• Problem
Wherever the string "undo" appears in the entries below, return the line that holds it.

(Excerpts from a dataset)
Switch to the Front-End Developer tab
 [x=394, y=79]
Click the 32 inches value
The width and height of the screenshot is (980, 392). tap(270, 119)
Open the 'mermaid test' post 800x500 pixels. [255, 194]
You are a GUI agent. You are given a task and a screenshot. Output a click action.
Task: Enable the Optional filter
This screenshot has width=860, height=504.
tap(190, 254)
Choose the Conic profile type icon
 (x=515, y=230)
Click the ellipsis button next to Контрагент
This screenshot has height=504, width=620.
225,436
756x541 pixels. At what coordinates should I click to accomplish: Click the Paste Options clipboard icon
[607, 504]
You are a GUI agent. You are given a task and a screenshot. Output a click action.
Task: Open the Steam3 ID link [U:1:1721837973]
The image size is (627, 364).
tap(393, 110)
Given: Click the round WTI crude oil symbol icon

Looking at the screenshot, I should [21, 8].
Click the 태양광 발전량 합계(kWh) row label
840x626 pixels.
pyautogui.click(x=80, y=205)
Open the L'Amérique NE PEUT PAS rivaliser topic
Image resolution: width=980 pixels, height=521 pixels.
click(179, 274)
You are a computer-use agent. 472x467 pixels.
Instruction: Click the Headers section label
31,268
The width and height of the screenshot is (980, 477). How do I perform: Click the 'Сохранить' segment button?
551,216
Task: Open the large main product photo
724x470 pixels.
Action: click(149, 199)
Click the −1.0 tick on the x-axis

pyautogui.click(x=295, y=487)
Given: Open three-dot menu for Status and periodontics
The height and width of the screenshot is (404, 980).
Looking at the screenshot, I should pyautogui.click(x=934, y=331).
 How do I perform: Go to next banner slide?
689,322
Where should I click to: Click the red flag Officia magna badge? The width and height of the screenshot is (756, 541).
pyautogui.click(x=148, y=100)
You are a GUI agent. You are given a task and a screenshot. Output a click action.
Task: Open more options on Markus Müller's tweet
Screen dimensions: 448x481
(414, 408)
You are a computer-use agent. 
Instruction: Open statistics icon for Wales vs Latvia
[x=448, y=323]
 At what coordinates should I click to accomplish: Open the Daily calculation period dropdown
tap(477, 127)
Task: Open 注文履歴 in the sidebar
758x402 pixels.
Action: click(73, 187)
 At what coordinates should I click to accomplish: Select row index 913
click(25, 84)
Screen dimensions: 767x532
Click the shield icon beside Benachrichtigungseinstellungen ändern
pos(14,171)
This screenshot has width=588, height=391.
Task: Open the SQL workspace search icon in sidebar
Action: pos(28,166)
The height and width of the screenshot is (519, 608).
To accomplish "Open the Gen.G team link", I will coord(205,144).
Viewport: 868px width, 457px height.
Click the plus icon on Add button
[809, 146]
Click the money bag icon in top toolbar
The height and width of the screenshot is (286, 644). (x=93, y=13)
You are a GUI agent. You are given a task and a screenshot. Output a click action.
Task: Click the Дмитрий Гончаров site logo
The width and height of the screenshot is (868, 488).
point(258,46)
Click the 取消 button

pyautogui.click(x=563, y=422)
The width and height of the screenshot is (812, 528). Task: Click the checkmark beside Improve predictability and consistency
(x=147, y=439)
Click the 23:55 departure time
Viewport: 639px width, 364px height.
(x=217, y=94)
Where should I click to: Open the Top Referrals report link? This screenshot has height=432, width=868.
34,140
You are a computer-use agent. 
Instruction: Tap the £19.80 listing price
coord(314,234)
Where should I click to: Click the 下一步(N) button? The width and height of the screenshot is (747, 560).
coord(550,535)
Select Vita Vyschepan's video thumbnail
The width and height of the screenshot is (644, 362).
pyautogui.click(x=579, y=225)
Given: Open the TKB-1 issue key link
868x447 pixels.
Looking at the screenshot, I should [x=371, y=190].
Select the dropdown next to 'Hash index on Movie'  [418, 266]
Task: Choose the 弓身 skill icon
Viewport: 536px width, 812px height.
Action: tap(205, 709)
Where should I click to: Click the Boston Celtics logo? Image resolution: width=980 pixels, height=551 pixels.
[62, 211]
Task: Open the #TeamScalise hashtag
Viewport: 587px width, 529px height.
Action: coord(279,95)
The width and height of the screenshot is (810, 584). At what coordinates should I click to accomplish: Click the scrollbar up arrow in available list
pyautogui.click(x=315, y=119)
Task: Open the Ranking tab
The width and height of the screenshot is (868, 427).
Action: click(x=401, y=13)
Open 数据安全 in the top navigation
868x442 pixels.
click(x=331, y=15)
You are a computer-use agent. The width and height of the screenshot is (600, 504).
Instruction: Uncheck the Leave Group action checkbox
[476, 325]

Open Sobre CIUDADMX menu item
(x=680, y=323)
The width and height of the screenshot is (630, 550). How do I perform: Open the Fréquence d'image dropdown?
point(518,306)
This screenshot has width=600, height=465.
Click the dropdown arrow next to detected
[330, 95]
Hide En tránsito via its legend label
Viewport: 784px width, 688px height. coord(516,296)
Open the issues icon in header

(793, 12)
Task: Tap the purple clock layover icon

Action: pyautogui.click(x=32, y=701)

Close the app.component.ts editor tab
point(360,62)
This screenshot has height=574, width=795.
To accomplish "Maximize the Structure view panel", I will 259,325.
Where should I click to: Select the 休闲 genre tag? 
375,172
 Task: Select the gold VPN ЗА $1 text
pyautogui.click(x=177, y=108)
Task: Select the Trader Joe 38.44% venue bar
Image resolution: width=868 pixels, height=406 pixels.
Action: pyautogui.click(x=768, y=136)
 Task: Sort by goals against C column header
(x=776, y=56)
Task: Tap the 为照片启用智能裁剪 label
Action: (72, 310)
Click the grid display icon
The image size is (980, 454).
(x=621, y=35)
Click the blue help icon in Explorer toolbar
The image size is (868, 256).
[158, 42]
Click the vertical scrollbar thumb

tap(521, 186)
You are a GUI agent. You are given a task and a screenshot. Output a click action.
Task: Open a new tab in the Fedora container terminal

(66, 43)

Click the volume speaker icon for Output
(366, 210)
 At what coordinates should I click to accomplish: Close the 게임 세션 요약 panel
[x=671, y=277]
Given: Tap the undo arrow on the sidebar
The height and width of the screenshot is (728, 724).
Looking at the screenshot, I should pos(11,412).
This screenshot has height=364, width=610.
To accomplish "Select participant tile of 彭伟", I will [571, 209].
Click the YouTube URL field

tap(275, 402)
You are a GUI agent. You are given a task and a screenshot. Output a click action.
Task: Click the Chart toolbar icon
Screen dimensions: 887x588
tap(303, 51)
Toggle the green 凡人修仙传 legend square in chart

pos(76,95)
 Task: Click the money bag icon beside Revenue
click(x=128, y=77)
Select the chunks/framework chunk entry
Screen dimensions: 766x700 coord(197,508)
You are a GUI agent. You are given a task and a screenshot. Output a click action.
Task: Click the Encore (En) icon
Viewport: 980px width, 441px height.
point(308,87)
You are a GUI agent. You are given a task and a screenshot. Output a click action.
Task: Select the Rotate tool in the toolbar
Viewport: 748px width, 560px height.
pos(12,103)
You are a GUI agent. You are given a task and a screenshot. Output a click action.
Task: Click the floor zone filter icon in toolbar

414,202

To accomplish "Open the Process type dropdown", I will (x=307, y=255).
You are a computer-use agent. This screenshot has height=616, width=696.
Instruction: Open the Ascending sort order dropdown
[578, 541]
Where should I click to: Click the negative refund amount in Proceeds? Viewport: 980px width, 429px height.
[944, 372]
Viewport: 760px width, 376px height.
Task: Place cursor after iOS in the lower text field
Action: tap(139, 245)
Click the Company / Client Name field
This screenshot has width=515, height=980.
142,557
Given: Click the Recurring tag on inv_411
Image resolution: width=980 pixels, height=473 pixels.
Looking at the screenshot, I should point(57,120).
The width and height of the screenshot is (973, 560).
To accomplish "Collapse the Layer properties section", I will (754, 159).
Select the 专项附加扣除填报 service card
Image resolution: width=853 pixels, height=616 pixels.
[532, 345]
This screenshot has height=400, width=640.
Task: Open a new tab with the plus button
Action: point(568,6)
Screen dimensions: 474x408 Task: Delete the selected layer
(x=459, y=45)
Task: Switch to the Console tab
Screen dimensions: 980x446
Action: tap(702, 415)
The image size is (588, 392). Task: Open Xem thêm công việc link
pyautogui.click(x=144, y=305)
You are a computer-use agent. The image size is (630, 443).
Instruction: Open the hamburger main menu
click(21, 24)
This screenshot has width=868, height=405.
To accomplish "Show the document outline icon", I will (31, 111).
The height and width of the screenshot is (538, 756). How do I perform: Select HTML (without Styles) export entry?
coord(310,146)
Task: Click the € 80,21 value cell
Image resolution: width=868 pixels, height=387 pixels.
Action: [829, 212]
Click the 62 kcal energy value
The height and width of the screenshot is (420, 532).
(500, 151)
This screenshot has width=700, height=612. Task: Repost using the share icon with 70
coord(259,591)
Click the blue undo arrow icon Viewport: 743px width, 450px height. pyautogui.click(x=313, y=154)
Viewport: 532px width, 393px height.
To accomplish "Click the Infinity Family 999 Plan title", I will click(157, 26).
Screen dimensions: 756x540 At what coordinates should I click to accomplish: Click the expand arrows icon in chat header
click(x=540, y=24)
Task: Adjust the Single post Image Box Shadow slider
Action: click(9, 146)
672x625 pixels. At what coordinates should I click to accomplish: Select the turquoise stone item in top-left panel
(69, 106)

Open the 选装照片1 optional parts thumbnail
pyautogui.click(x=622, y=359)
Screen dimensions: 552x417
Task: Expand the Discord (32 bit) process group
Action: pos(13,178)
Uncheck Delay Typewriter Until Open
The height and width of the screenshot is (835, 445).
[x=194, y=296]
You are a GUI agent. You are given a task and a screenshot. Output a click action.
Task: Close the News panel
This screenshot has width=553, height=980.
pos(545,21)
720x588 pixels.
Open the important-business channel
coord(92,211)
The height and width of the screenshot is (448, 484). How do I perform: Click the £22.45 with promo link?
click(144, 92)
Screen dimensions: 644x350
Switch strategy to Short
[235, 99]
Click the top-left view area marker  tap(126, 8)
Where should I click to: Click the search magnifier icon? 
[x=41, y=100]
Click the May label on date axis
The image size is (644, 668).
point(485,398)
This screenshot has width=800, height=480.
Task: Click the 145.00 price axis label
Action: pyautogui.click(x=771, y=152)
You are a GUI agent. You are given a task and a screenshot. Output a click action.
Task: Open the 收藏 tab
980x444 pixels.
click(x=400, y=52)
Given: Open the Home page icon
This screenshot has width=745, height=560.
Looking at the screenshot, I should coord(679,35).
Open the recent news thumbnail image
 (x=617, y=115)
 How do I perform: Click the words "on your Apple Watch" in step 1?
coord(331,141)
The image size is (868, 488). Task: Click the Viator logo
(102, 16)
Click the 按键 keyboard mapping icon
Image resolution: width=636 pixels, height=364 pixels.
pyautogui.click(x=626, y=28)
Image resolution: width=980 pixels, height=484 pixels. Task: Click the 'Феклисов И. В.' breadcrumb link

• Response to the task
Given: Tap the undo arrow on the sidebar
Click the blue undo arrow icon Viewport: 743px width, 450px height. pyautogui.click(x=313, y=154)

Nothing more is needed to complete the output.